# Word2Vec practice(Pytorch)

If you don't have data for word2vec, you can download the dataset
from https://wit3.fbk.eu/get.php?path=XML_releases/xml/ted_en-20160408.zip&filename=ted_en-20160408.zip,  
or you can download the dataset using urlib.request like following.

### import urlib.request  
urllib.request.urlretrieve("https://raw.githubusercontent.com/GaoleMeng/RNN-and-FFNN-textClassification/master/ted_en-20160408.xml", filename="ted_en-20160408.xml")

In [1]:
# Packages for preprocessing
import re
import math
import json
import random
import itertools
import numpy as np
from lxml import etree
from collections import Counter
from numpy.random import multinomial

# Pakages for training
import torch
import torch.nn as nn
import torch.optim as optim
import torch.nn.functional as F
import torch.autograd as autograd

## Preprocess dataset  
I follow preprocessing .xml file in the following site.  
https://wikidocs.net/60855  
  
1. Load the dataset: open()  
2. Extract the contents between CONTENTS and /CONTENTS
3. Substitute not text element to ' '
4. Split the text into sentences.
5. Eiminate the punctuation marks and substitute it to blank
   & Change the capital letter to a small letter
6. Tokenize the preprocessed sentences

In [2]:
dataset = open('dataset/ted_en-20160408.xml', 'r', encoding='UTF8')

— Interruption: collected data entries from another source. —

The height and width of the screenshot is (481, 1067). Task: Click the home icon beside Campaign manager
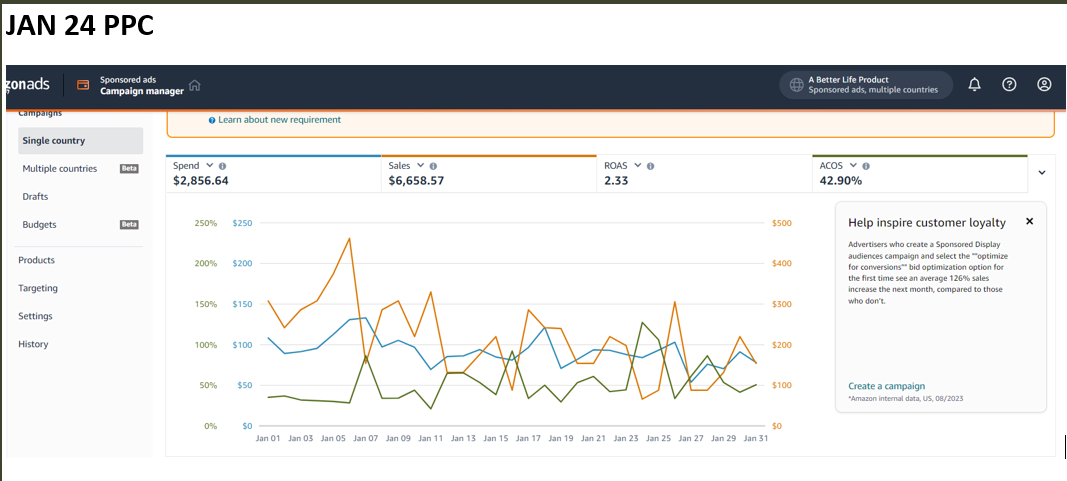(195, 85)
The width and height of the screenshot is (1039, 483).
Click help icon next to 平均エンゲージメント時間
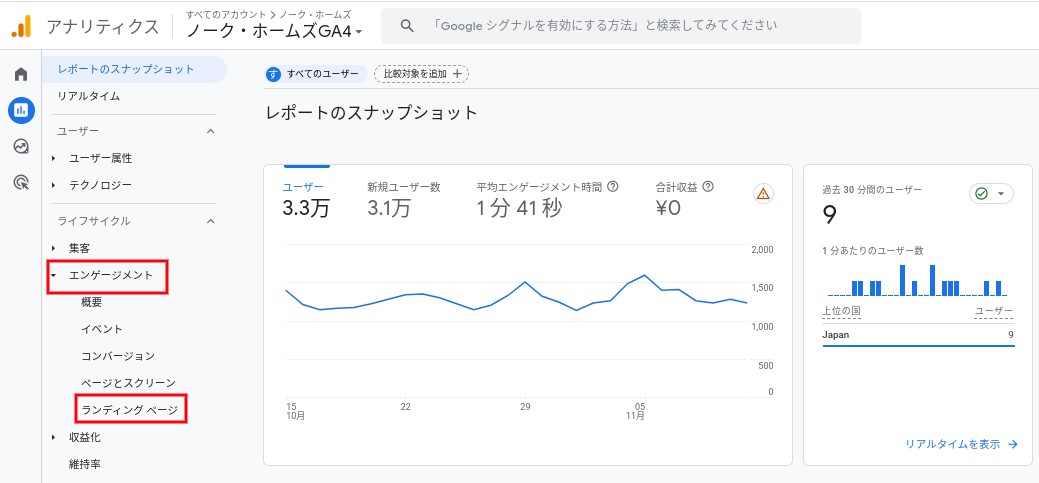click(x=613, y=186)
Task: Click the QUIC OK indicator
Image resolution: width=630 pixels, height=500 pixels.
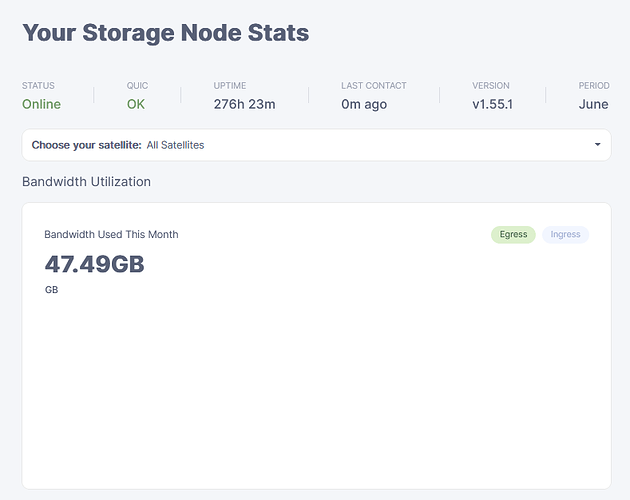Action: tap(137, 104)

text = '\n'.join(etree.parse(dataset).xpath('//content/text()'))
text = re.sub(r'\([^)]*\)', ' ', text)
print("*Print one sentence in text:\n\n{}".format(text[:95]))

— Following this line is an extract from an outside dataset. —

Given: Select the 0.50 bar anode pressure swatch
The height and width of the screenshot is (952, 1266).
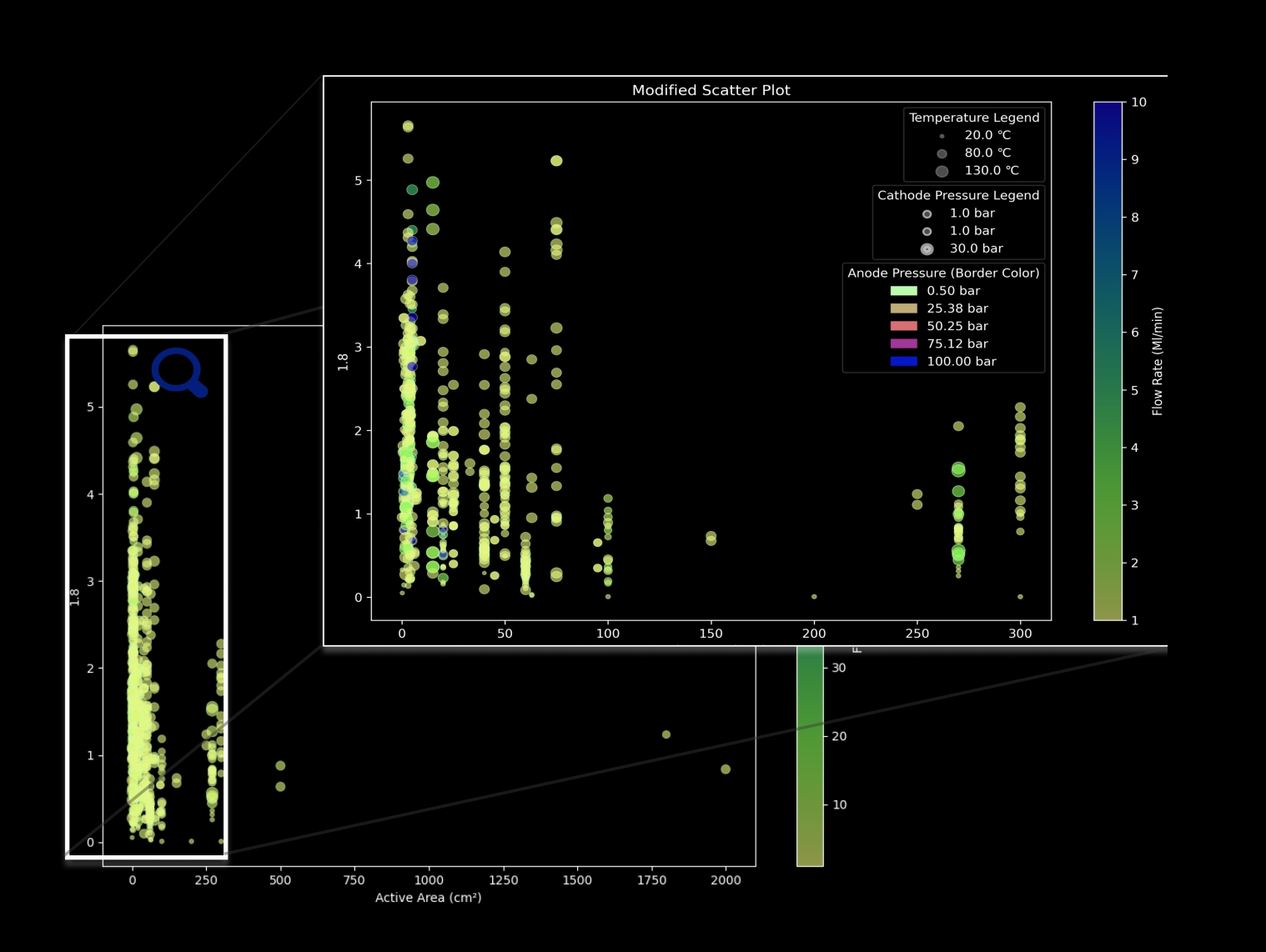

sentences = text.split('.')
print("\n*Print one sentence in sentences:\n\n{}".format(sentences[0]))

pre_sentences = []
for sentence in sentences:
    pre_sentences.append(re.sub(r"[^a-z0-9]+", " ", sentence.lower()))

print("\n*Print one sentence in pre_sentences:\n\n{}".format(pre_sentences[0]))

Tokenized_sentence = [sentence.split(" ") for sentence in pre_sentences]
tokenized_sentence = []
for sentence in Tokenized_sentence:
    if len(sentence) < 5: continue
    tokenized_sentence.append([w for w in sentence if w != ''])
print("\n*Print one sentence in tokenized_sentence:\n\n{}".format(tokenized_sentence[0]))

print("\nNumber of tokenized sentences: {}".format(len(tokenized_sentence)))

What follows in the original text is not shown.